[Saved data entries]
********************
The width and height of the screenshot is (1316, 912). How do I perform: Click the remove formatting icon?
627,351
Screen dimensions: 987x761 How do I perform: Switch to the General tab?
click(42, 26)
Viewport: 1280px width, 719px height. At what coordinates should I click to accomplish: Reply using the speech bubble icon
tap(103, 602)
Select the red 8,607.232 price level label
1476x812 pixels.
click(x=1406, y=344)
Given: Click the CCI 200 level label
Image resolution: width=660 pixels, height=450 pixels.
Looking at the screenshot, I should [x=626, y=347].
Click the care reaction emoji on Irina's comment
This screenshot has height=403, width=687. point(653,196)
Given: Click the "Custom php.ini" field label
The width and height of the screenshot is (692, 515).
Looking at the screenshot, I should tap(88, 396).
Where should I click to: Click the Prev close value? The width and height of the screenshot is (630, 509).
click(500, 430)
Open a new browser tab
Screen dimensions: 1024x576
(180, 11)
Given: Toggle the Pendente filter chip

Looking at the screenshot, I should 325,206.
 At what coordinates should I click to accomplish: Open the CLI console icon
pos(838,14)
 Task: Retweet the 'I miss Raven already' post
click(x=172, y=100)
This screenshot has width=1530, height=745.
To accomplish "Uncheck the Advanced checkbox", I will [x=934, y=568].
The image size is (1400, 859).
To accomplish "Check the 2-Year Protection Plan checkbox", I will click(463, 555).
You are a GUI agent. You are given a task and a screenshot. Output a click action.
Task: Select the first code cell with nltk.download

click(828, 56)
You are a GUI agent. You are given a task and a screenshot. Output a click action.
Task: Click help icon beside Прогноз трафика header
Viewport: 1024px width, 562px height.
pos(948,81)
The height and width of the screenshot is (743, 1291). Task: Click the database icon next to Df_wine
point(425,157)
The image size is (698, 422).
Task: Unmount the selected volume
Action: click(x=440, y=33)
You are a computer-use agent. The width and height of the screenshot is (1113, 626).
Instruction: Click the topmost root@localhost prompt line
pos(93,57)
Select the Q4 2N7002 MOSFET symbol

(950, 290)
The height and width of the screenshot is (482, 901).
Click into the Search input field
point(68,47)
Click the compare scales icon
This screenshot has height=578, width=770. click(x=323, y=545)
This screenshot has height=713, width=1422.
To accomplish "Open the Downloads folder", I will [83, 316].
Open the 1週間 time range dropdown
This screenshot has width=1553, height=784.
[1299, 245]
********************
**What you are asked to do**
Looking at the data above, say how many lines include the string "checkbox" and add nothing.

**Answer box**
2